### Task requirements
Word for word, restate the lines of the listing below from the line with "Open the grid tab-options icon" through the line with "You are a GUI", and do not include the pictures.

### Input records

[Start of Attachment]

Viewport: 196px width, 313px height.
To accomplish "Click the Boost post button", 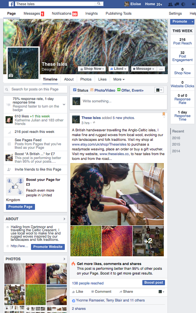I will (153, 282).
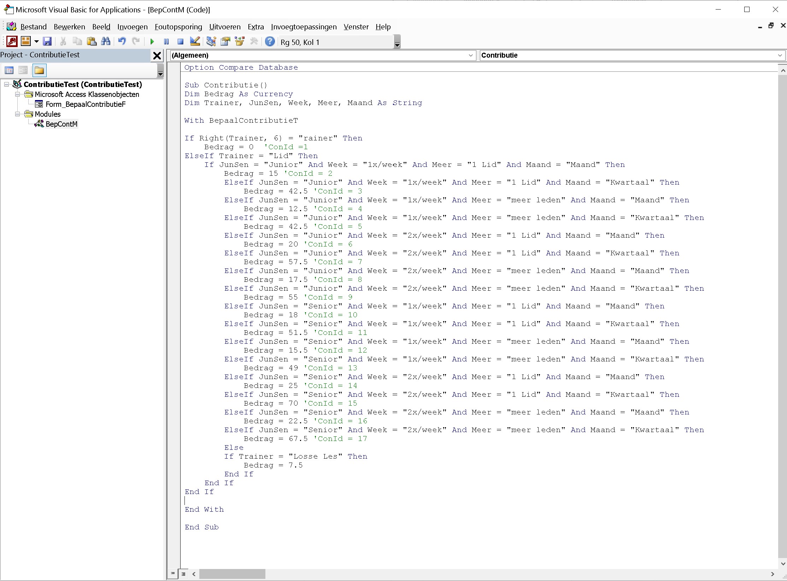Open the Invoegen menu
The height and width of the screenshot is (581, 787).
[x=133, y=27]
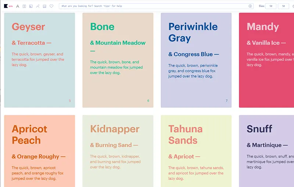Image resolution: width=294 pixels, height=187 pixels.
Task: Click the second Bias value field
Action: (x=283, y=6)
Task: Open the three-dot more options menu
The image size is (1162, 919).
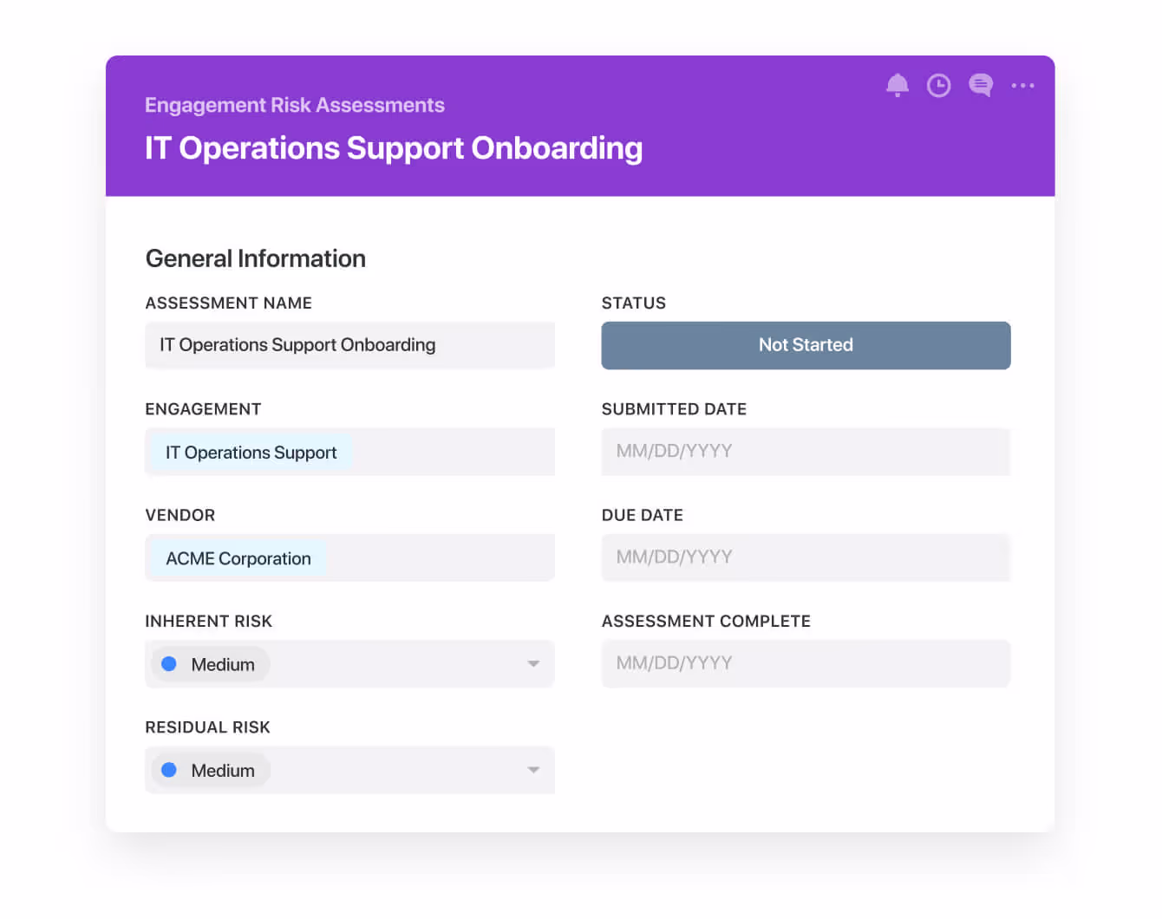Action: (x=1022, y=85)
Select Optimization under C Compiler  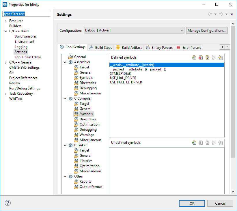click(x=89, y=124)
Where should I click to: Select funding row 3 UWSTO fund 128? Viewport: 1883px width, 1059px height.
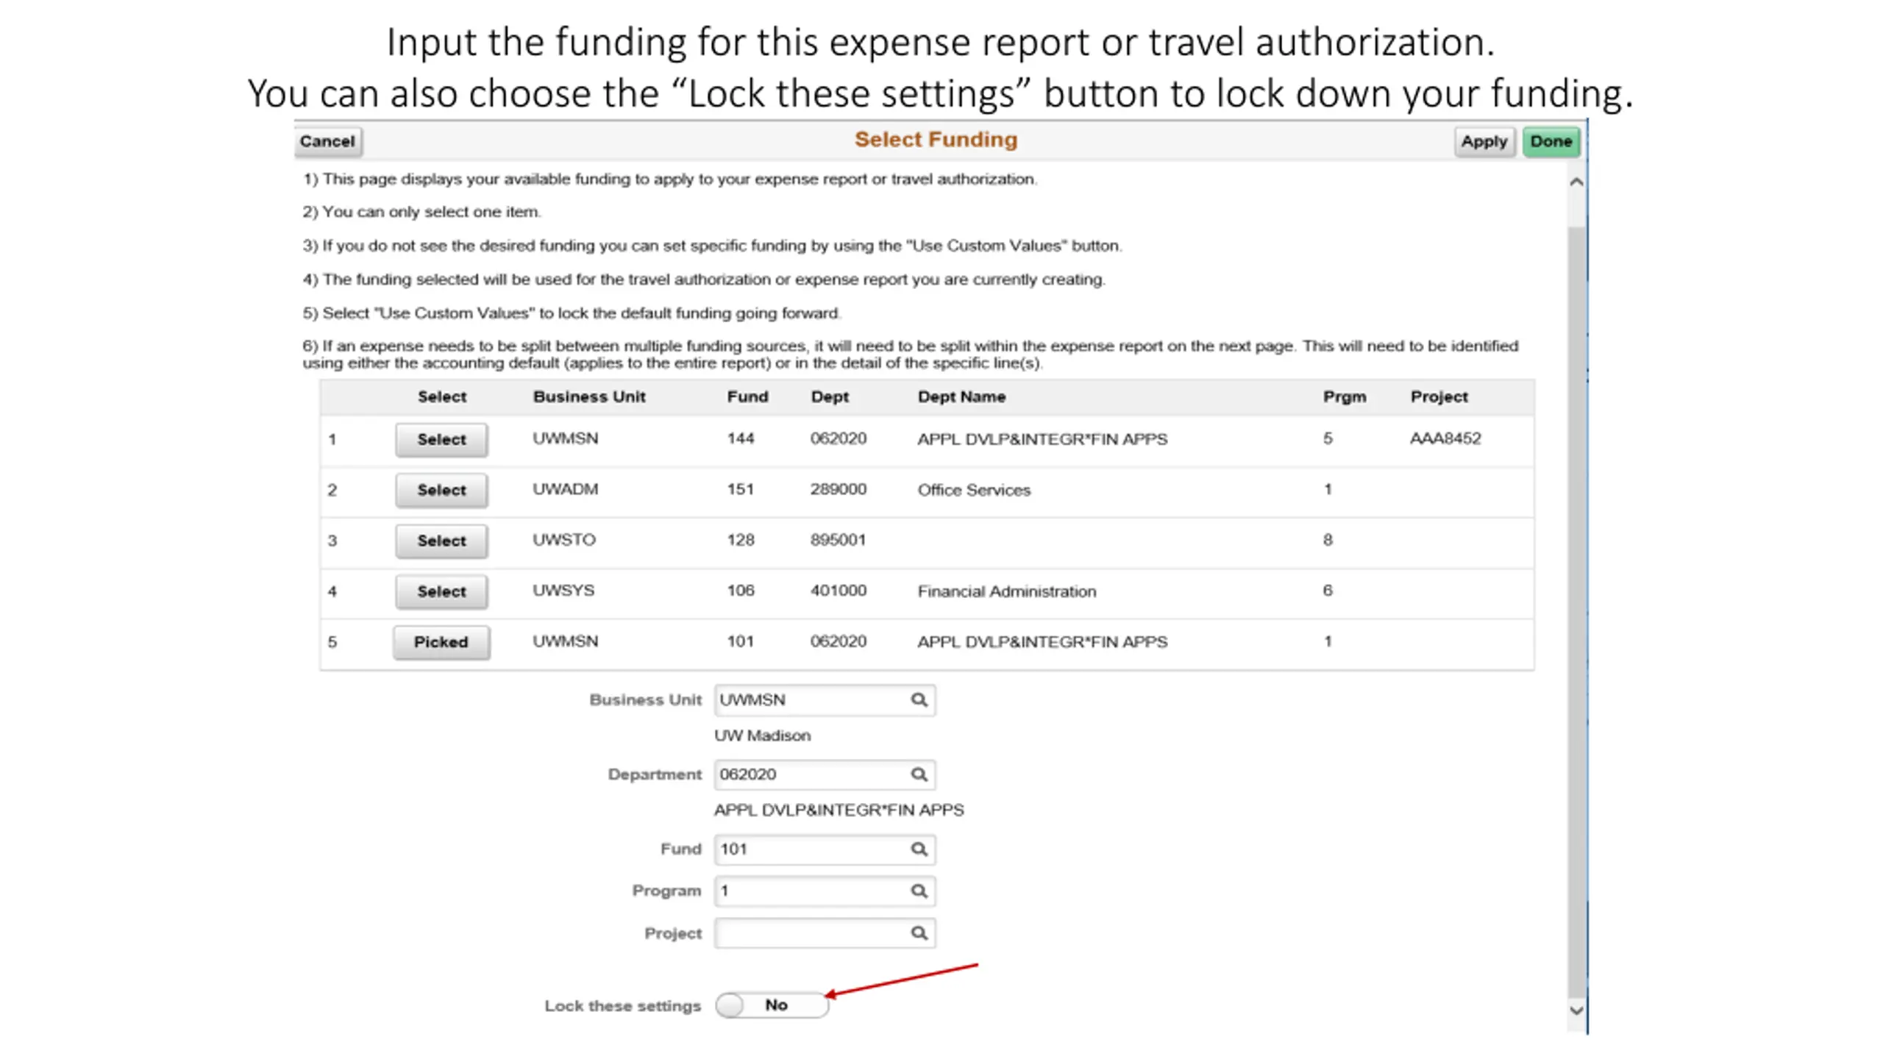point(441,541)
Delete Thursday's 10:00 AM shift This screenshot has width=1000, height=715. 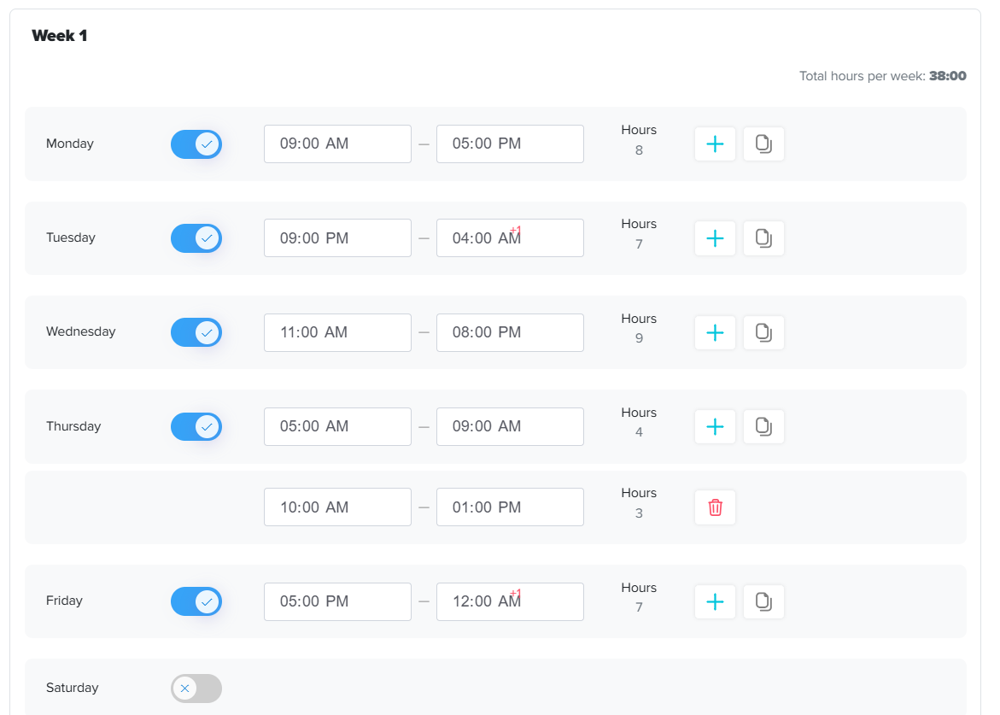point(715,507)
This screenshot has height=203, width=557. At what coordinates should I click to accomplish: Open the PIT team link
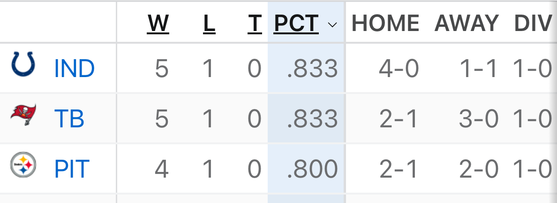(72, 169)
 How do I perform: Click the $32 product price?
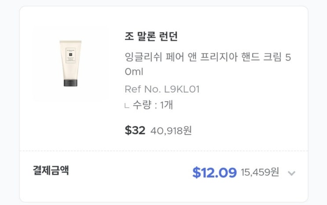click(135, 130)
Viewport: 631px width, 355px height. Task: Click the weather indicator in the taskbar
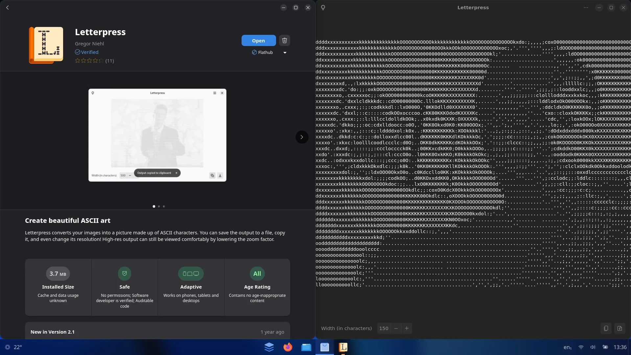13,347
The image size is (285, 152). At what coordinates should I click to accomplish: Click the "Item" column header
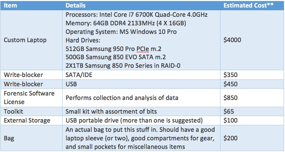point(10,6)
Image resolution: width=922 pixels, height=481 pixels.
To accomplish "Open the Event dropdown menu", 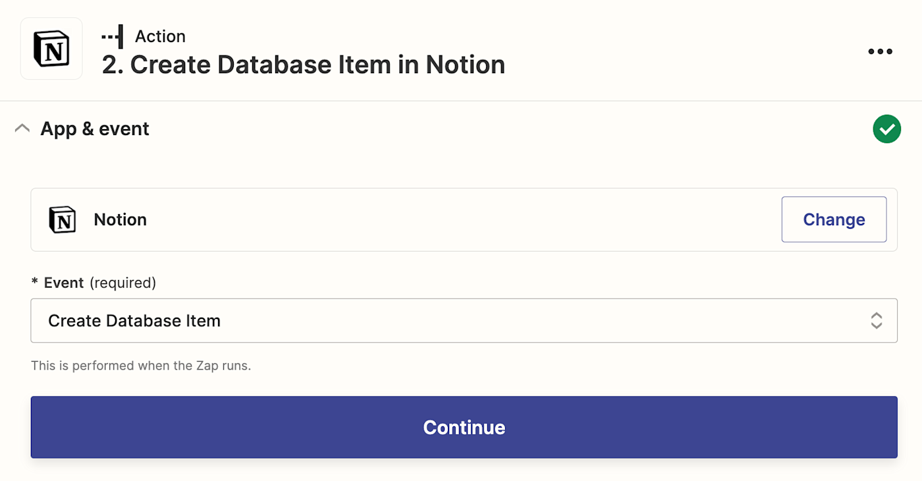I will click(x=463, y=321).
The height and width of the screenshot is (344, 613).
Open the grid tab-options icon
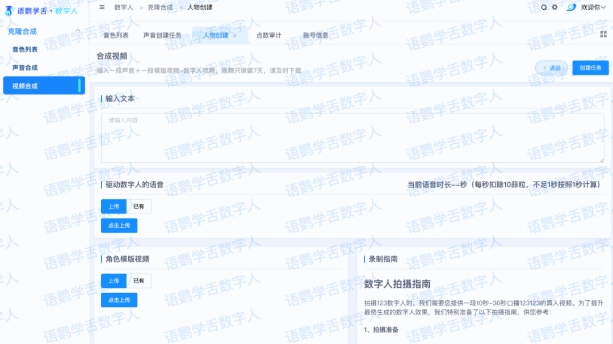[x=603, y=34]
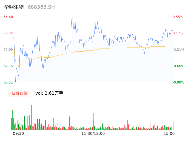
Task: Click the tallest red volume bar
Action: [31, 117]
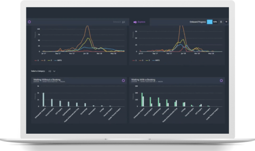Toggle series 1 in left chart legend
Viewport: 255px width, 151px height.
pyautogui.click(x=37, y=60)
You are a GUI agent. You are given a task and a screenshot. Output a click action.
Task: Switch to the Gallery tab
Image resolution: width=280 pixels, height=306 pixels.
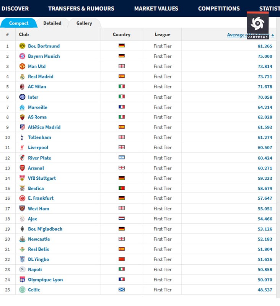[84, 23]
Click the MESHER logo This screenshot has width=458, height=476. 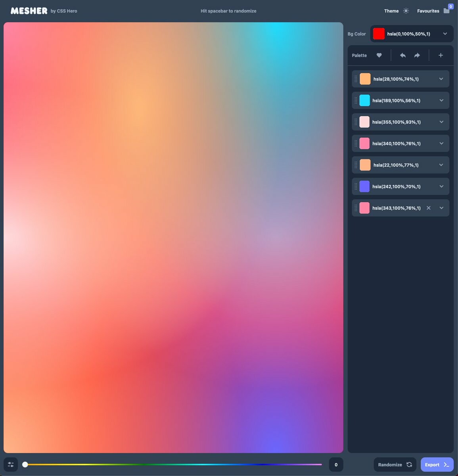coord(29,11)
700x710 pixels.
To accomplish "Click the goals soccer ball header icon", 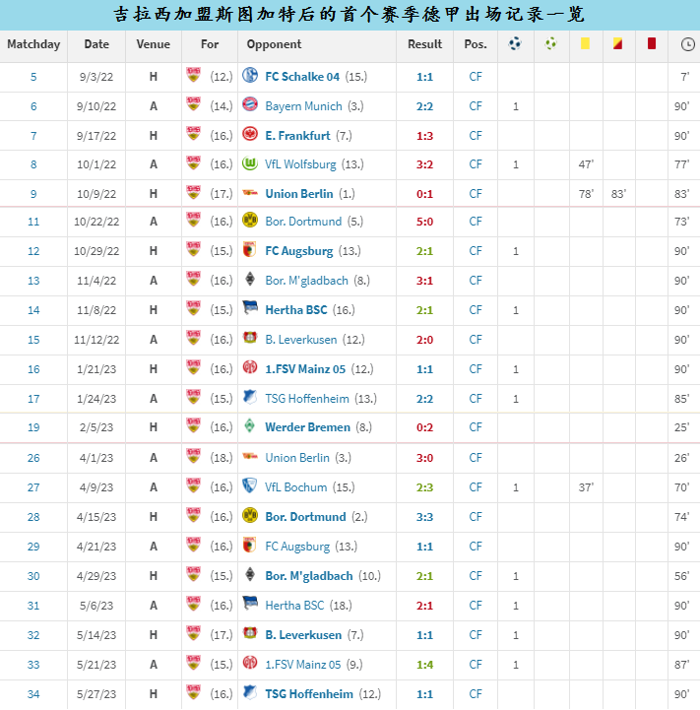I will pyautogui.click(x=515, y=44).
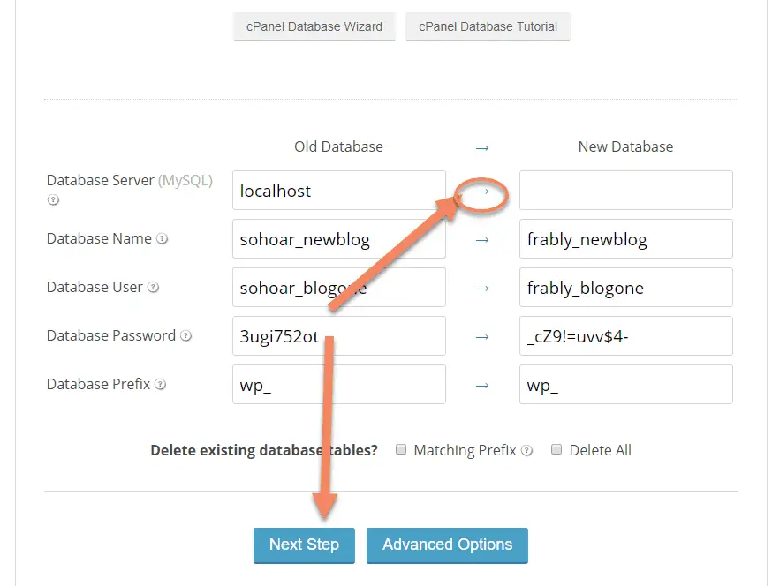Select the sohoar_newblog database name field
Image resolution: width=772 pixels, height=586 pixels.
tap(338, 238)
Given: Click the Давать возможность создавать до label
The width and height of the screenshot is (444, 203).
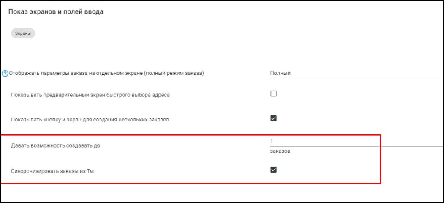Looking at the screenshot, I should click(55, 146).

[End of Attachment]

### Response to the exercise
Open the grid tab-options icon
[x=603, y=34]
Task: Click the tallest red volume bar
Action: [31, 117]
Toggle series 1 in left chart legend
Viewport: 255px width, 151px height.
pyautogui.click(x=37, y=60)
You are a GUI agent. You are given a task and a screenshot. Output a click action.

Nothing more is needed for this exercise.